Lang, Michael with Holly George-Warren. “The Road to Woodstock” Harper Collins: New York, 2009, 781.6607 L271
Tiber, Elliot with Tom Monte. “Taking Woodstock: a true story of a riot, a concert, and a life” Square One Publishers: Garden City, NY, 2007, 92 T5528
I was thinking about all the books and the film that have come out recently about the Woodstock Festival of 1969 among them “The Road to Woodstock” by Michael Lang, and the memoir and movie “Taking Woodstock” by Eliot Tiber. It has been a long time since that eventful weekend but interest in the event remains strong. One has to ask oneself why is there still such interest in a festival that represented excess, mud, and great music. It think the reason is that there was more too it than meets the eye. Woodstock was a staged event if you accept the term that was meant to express something of the vision of peace, harmony and opposition to a war that was behind the whole hippie and peace movements of the 60s.
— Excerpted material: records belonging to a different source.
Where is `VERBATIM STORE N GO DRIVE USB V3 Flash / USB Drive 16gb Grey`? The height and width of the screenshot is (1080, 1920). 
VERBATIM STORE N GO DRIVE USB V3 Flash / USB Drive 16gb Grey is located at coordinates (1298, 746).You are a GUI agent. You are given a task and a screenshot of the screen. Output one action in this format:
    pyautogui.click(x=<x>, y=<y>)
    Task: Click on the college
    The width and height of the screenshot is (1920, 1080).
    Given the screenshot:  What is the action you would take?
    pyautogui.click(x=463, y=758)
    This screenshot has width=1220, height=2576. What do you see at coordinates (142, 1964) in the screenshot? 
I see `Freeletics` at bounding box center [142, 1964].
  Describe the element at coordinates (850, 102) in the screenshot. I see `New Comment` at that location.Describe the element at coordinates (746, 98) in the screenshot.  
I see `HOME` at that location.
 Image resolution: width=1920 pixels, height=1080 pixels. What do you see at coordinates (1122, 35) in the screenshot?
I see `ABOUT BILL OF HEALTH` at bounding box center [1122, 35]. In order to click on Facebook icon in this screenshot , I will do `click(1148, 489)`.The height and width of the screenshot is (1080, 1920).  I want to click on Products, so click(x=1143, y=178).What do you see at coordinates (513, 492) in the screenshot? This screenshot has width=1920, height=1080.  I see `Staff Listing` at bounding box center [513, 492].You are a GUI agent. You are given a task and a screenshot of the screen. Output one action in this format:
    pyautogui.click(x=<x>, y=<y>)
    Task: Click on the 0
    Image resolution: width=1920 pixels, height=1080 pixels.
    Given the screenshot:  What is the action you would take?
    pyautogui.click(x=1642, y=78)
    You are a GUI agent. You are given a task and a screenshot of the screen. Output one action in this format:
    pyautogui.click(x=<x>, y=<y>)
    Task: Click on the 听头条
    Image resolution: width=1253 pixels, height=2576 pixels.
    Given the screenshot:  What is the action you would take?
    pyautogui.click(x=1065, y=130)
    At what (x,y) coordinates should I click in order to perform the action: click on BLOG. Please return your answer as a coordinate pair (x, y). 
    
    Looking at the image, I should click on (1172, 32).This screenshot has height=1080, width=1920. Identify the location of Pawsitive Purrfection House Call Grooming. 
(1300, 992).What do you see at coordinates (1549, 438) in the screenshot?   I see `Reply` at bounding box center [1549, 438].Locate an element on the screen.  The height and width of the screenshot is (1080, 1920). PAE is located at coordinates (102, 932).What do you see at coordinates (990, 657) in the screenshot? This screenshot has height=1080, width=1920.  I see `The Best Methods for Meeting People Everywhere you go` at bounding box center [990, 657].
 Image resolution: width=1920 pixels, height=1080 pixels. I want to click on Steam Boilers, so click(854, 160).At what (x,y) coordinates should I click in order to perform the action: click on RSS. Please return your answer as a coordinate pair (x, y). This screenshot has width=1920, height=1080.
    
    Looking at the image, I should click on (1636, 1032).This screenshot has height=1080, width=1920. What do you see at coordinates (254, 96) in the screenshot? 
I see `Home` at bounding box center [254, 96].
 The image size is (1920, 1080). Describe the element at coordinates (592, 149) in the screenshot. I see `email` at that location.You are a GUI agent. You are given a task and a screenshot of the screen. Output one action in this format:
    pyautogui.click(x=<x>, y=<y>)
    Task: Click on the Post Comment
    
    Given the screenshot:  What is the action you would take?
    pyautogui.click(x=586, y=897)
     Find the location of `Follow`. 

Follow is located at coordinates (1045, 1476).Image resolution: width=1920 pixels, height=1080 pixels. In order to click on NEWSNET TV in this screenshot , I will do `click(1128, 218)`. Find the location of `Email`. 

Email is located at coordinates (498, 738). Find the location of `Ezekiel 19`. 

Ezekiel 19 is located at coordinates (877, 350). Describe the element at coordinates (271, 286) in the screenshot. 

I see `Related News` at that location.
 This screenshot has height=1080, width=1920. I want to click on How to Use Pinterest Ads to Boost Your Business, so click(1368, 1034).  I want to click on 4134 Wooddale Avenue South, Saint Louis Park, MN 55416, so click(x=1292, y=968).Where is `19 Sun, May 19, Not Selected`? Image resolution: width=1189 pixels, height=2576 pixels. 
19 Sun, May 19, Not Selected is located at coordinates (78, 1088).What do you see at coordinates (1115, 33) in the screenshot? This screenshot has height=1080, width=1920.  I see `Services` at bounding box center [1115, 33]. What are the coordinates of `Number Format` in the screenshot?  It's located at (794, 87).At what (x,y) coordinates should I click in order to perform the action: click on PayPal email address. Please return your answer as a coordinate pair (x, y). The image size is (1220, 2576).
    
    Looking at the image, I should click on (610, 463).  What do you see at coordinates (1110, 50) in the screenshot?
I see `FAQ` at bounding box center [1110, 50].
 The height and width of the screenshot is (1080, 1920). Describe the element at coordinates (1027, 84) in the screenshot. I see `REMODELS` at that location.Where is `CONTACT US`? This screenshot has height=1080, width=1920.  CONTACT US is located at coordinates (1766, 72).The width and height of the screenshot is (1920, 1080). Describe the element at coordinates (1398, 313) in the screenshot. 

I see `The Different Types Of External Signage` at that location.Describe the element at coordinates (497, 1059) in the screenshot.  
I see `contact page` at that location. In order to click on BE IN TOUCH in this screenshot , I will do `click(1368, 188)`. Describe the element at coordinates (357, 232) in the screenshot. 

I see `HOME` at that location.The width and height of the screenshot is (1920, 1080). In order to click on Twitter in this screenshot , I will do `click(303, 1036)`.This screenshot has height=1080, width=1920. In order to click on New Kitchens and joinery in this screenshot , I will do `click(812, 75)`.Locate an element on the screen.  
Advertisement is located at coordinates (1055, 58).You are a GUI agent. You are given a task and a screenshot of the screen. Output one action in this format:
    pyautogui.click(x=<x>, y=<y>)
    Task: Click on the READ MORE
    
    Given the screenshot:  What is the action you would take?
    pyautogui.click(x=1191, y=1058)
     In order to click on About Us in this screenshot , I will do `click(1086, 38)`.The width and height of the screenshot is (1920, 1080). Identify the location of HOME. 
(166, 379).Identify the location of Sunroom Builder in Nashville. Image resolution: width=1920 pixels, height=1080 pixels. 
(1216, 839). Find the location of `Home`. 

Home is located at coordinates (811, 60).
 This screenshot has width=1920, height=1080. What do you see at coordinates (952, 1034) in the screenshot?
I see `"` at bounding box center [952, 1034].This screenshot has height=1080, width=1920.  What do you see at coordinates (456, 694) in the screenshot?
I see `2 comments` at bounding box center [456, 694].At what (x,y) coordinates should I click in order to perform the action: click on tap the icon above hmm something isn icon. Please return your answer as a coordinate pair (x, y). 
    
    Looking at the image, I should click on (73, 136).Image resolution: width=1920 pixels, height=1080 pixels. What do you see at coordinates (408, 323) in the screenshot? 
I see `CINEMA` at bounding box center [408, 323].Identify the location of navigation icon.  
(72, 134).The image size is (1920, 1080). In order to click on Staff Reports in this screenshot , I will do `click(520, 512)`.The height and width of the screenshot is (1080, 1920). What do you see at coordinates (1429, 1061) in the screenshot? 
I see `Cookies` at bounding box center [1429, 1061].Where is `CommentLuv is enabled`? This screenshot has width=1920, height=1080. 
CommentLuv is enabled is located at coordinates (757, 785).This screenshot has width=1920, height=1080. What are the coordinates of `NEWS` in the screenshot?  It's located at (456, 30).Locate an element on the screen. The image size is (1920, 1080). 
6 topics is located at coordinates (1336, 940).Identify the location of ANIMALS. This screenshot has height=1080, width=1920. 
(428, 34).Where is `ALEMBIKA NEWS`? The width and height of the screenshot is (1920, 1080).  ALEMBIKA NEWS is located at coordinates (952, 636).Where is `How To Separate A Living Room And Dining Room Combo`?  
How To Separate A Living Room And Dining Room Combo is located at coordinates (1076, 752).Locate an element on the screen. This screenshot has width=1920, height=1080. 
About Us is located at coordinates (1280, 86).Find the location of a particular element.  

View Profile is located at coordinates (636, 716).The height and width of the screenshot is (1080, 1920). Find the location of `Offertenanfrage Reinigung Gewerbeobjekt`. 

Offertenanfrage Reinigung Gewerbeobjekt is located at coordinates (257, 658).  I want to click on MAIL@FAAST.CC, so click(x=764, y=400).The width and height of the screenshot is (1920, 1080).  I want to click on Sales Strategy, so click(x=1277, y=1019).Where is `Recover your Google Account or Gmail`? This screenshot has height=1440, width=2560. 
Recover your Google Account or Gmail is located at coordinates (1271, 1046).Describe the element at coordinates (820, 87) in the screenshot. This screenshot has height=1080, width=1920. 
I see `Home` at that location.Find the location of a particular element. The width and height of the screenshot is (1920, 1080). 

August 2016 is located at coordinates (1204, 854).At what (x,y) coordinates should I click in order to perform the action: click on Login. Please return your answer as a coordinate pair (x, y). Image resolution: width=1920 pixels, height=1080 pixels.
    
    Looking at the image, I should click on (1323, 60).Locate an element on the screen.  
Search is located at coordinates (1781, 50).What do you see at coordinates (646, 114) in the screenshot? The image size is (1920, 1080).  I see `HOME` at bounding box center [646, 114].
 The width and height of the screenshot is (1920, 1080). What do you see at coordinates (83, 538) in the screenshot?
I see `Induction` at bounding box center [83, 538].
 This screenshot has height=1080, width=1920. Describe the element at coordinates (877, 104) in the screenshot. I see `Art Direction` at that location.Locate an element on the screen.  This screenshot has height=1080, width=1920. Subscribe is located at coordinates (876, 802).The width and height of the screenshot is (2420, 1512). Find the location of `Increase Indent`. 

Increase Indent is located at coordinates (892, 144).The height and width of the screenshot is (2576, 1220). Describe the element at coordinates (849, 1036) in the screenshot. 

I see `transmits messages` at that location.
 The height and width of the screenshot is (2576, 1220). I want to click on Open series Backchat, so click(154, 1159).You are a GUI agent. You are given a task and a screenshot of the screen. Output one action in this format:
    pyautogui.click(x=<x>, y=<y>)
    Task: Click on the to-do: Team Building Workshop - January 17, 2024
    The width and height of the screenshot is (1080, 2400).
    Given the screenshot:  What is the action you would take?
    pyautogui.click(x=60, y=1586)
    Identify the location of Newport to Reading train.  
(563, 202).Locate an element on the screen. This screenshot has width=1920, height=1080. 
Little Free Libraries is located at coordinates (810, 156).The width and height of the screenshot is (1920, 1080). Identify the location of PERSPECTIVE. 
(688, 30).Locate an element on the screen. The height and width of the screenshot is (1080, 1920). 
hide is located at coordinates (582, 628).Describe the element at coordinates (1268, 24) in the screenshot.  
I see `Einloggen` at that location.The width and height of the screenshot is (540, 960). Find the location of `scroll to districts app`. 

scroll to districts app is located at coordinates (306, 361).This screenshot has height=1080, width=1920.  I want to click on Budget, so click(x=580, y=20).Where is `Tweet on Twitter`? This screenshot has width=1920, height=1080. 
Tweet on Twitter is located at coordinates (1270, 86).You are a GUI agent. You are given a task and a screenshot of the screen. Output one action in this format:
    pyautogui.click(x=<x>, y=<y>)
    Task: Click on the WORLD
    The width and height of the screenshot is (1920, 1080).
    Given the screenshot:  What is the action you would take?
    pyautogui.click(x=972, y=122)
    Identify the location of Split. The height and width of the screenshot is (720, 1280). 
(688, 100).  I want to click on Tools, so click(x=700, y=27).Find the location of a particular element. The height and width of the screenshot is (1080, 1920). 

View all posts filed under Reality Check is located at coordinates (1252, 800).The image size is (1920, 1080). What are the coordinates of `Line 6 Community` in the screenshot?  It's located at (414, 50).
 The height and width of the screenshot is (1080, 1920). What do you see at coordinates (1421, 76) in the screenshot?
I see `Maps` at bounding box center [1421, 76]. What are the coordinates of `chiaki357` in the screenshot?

It was in a sense the culmination of the high craziness and idealism of that era.
The symbolism we remember: long hair, colorful clothes, and connection to nature, all pointed to a larger ideal that some developed of how things ought to be. Their idea was if we could resist certain negative trends in our technological and overly urbanized society. Like the Be-ins of the previous year in New York’s Sheep Meadow Park and the original Be-in in San Francisco this was a designed happening. The spontaneity came from the flood of up to a million people that actually came and the ordered chaos that ensued. But overall there was a message behind the madness. In some strange way the vision of harmony with others, closeness to nature, and the creation of a small utopian city became real at least for one weekend.
Today there are other creative movements among them the work of Hip Hop musicians, rappers, and oral poets. They are trying to shape the vision of another kind of utopia with their creativity and energy. Strange to say, in some ways they are attempting to do something similar what the hippies were doing. They are confronting society with its problems of crime, racial injustice, and inequality with the magic of words and rhythm. The styles of different, hip hop tries to be hard and edgy emphasizing the realness of the real while the hippies of Woodstock emphasized a softer image that was oriented toward a back to nature philosophy. Yet both movements try to confront the larger society with a message of how things could be. The stereotypes of hippies as sentimental and soft fall aside when you consider the Woodstock festival had a cultural and political ideal behind it. It was confrontational in its craziness. It was a search for three days of peace and brotherhood. At the same time hip hop isn’t all anger or the description of hard times in the city. It includes a flow of wild images and creativity with words that defies gravity. So one might combine the two terms and call a these purveyor of the utopian arts a hip hop hippie.